Amal Al-Sibai
Saudi Gazette
JEDDAH — The suffering of the Syrian people is continuing unchecked. About 15 months back, the first protest erupted in Deraa when families took to the streets because school boys were beaten by army officers for writing on the walls the popular Arab Spring slogan: the people want the fall of the regime!
Since then, innocent men, women, and children continue to fall lifeless to the ground, their blood on the hands of the regime’s snipers, military tanks, missiles, and killer gangs.
Because we share the bond of Islam with our brethren in Syria and empathize with their suffering, truck loads of food and medical aid have been delivered to the Syrian borders. Teams of Saudi doctors and journalists have traveled to the refugee camps in Lebanon and Jordan to help ease the families’ pain.
Saudi journalist Taleb Bin Mahfouz from our sister publication Okaz visited the Syrian refugee camps in Lebanon and returned to Jeddah with many horrific tales to tell.
“I met six sisters, with ages between 9 and 14 who had lost their parents in the small Syrian village where they lived. Armed loyalists of Al-Assad raped the sisters, not even sparing the youngest child. Fearing a recurrence of this horrific nightmare, they fled to Lebanon where they currently camp in the refugee shelters. The youngest girl became pregnant and underwent an abortion and after such a horrendous ordeal she is now emotionally shattered,” said Bin Mahfouz.
“Another family that escaped from the stricken city of Homs recalled how militia men from the regime broke into their home and raped the mother of four daughters in front of her husband and her brother. She aborted the pregnancy that resulted from the ugly crime and the family now dreams of the day when they can forget their pain and return to their homes in Homs, which they labeled as the capital city of the revolution,” added Bin Mahfouz.

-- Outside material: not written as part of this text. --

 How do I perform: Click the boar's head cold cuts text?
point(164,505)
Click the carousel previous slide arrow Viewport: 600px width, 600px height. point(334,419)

Several international and Saudi humanitarian organizations are providing shelters, adequate meals, medical care, psychological counseling, and other forms of support to the Syrian refugees, but it is a drop in the bucket. Some humanitarian aid organizations have banded together to offer some relief to the Syrian refugees.
The International Foundation for Construction and Development has succeeded in opening and operating an intensive care unit in the governmental general hospital in Tripoli, Lebanon to treat the wounded refugees in critical conditions. Volunteer surgeons from Doctors without Borders, a global organization, operated on many refugees who suffered severe burn wounds, training local doctors to perform similar operations.
“Organizations affiliated with the Muslim World League are providing supplies of medical equipment, medicines, and rehabilitative aids for those who have lost limbs or endured other physical disabilities. A newborn intensive care unit was also set up in the region,” said Abdul Kareem Al-Musa, director of Islamic International Relief Commission’s Lebanon branch.
The people trapped in cities like Homs and Hola are begging the international community to take concrete action to halt the violence and massacres perpetrated by the Syrian army against children.
“The International Islamic Relief Organization of Saudi Arabia has installed camps supplied with basic necessities and electricity for 10 families and will be fully responsible for their nutritional needs as well. The organization has also secured 200 rental furnished accommodation units in Jordan for the homeless Syrian refugees,” said Dr. Adnan Basha, secretary general of IIROSA.
A budget of SR10 million has been allocated by IIROSA for healthcare, surgeries, accommodation, and nutritional and medical supplies for the Syrian refugees in both Lebanon and Jordan. According to Basha, such humanitarian services will continue to be offered until the matter of displacement, forced immigration, and hunger is lifted.